Donatien negó con la cabeza: se equivocaban, Chrysostome había cambiado mucho. Sintió deseos de contar lo que había visto desde el porche del Club Royal, pero estaba enfadado con el capitán y no quiso facilitarle información. ¿Por qué no le invitaba a él a cazar? ¿Por qué quería mandarlo a por la muchacha sin la ayuda de Chrysostome? Parte de la culpa era suya, por hablar demasiado. La idea de incluir el antílope en el menú se le había ocurrido a él. Pero otra parte de la culpa era de Livo. A Livo le gustaba mucho la carne de antílope, estaba harto de oírselo. Cuando él le llevaba los ratones que había pillado en el almacén, Livo siempre le repetía: «Je préférerais une antílope», «preferiría un antílope».

—Tenemos cuestiones más urgentes —respondió Lalande Biran dirigiéndose a Van Thiegel—. Hay que brindar un buen recibimiento a los visitantes. Hay que llevar a la Virgen a Samanga.

—Samanga es un buen sitio para esa escultura —dijo Richardson.

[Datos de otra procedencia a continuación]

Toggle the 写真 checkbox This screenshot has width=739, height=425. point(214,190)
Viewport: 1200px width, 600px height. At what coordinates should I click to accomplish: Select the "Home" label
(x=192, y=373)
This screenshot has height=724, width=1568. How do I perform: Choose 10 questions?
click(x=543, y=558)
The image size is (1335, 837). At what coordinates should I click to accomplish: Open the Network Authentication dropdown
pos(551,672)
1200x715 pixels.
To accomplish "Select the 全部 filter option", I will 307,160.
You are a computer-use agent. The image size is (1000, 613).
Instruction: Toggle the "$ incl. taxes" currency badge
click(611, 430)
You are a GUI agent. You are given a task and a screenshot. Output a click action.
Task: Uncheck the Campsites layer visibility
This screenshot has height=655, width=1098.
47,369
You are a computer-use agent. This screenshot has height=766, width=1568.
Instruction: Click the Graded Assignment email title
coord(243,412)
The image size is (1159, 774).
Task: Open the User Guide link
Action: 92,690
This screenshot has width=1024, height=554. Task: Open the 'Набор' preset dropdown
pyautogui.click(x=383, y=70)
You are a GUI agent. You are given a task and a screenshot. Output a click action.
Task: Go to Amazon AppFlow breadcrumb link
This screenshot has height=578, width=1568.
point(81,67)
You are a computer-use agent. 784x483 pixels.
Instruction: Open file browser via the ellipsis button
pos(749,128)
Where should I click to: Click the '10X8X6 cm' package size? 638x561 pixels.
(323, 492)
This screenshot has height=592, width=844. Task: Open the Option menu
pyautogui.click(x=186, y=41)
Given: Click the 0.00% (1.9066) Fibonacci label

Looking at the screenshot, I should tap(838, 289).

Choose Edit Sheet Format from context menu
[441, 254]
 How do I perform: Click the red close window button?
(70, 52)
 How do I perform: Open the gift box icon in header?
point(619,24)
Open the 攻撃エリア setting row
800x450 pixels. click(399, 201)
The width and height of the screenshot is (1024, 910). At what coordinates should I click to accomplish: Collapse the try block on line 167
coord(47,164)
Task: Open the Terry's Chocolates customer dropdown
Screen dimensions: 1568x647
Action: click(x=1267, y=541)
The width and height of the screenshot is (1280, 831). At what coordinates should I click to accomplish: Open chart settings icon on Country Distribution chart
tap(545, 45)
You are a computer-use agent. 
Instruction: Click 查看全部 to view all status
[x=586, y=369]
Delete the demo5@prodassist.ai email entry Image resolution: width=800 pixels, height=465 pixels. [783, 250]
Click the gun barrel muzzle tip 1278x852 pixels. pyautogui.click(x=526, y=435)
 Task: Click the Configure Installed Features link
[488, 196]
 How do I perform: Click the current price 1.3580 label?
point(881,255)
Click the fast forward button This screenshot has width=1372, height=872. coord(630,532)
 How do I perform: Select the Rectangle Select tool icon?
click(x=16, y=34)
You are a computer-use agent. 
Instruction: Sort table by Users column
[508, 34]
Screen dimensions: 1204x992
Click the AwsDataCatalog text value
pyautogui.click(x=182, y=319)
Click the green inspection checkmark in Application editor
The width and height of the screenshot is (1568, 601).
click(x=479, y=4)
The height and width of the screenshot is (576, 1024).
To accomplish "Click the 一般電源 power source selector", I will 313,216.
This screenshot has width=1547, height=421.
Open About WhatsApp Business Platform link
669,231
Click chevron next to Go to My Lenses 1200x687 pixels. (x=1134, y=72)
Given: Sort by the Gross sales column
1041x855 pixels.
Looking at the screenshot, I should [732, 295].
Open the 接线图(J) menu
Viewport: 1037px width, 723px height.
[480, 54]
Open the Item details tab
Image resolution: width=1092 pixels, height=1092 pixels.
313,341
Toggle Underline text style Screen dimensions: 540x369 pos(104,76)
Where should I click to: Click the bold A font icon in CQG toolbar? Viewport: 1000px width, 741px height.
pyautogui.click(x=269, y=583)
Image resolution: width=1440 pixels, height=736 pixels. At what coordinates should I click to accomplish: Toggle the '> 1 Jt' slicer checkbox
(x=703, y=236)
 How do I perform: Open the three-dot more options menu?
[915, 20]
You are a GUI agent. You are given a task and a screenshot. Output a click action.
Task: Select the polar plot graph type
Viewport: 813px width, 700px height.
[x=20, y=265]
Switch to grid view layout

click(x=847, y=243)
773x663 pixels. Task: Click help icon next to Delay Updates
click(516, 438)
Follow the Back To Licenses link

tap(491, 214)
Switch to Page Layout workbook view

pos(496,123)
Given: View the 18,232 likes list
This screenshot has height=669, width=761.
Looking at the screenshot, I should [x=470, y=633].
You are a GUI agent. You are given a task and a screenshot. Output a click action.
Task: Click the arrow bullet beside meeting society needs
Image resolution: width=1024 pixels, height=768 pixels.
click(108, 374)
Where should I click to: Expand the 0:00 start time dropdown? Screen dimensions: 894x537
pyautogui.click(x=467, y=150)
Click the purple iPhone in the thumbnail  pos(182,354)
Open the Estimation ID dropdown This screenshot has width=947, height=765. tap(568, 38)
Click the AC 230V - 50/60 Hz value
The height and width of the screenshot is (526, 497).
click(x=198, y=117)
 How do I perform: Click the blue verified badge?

—A mí lo que me preocupa es que algún rebelde la haya visto en la playa —dijo Van Thiegel. Quería librarse de la imagen de Christine, que se le había quedado pegada en las dos partes de la cabeza impidiéndole concentrarse en la conversación—. Si la han visto, estarán esperando acontecimientos. Y, claro, si se enteran de que va a venir un periodista, harán todo lo posible por atacar. Sería una propaganda estupenda para ellos.

—Yo también estoy nervioso, cada vez más —dijo Donatien.

Llevaba muchas semanas sin meterse en la selva a por las muchachas, y de pronto le resultó increíble haber sido capaz de recorrer los mugini acompañado únicamente por cuatro askaris.

—Mi capitán, le pido permiso para ir a ocuparme de su habitación —dijo, y abandonó el despacho sin acordarse del saludo militar.

En lugar de ir al dormitorio fue directamente al jardín. No se percibía nada en la selva. Ni rastros de humo ni ruidos de tam-tam. Los chillidos de los monos de cuando en cuando, y nada más. Pero los monos tenían poco cerebro, chillaban por cualquier cosa, mientras que los rebeldes acechaban sigilosamente, agazapados en la oscuridad que reinaba bajo los árboles y la maleza.